Rewrite each of the items below with "icon" swapped for "button" wherever it occurs, leaving everything else unchanged. Omit the pictures from your answer.

[MATERIAL TO PROCESS start]

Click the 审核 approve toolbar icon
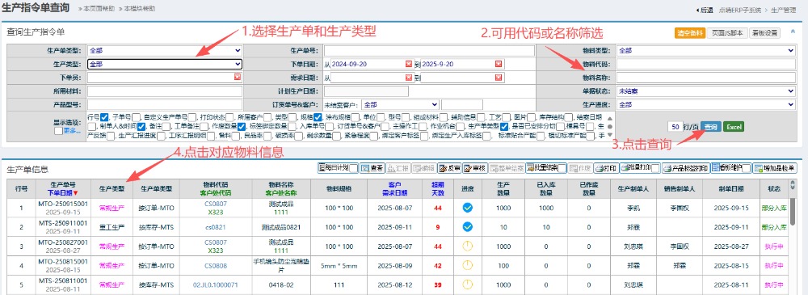This screenshot has height=295, width=808. tap(474, 168)
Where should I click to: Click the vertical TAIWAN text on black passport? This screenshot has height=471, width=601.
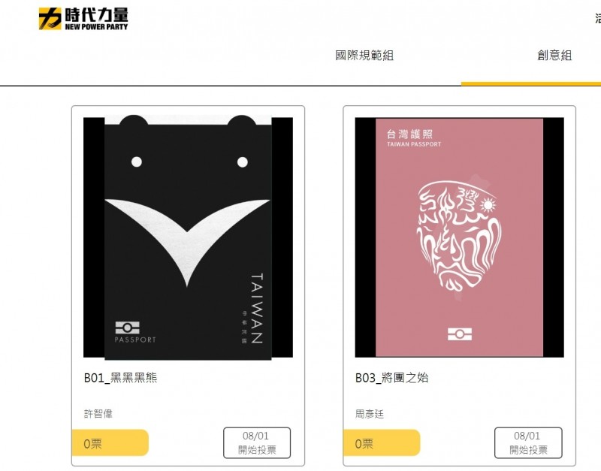(x=256, y=308)
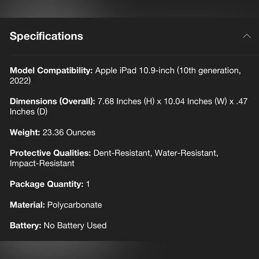Select the 7.68 Inches (H) value
Viewport: 259px width, 259px height.
(126, 101)
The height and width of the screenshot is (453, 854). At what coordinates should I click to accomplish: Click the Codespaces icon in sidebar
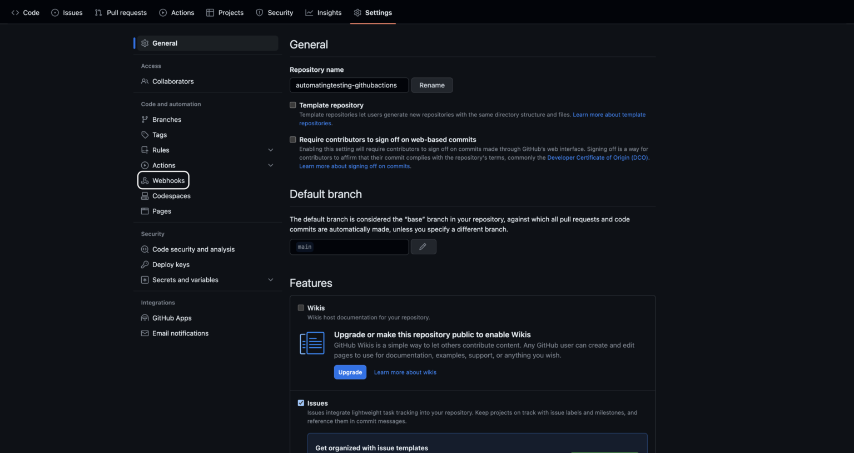pyautogui.click(x=145, y=196)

[MATERIAL TO PROCESS end]

FINISHED ANSWER:
Click the 审核 approve toolbar button
This screenshot has height=295, width=808. tap(474, 168)
Where should I click to: Click the vertical TAIWAN text on black passport? This screenshot has height=471, width=601.
(x=256, y=308)
Select the 7.68 Inches (H) value
Viewport: 259px width, 259px height.
(126, 101)
The height and width of the screenshot is (453, 854). At what coordinates should I click to accomplish: Click the Codespaces button in sidebar
pyautogui.click(x=145, y=196)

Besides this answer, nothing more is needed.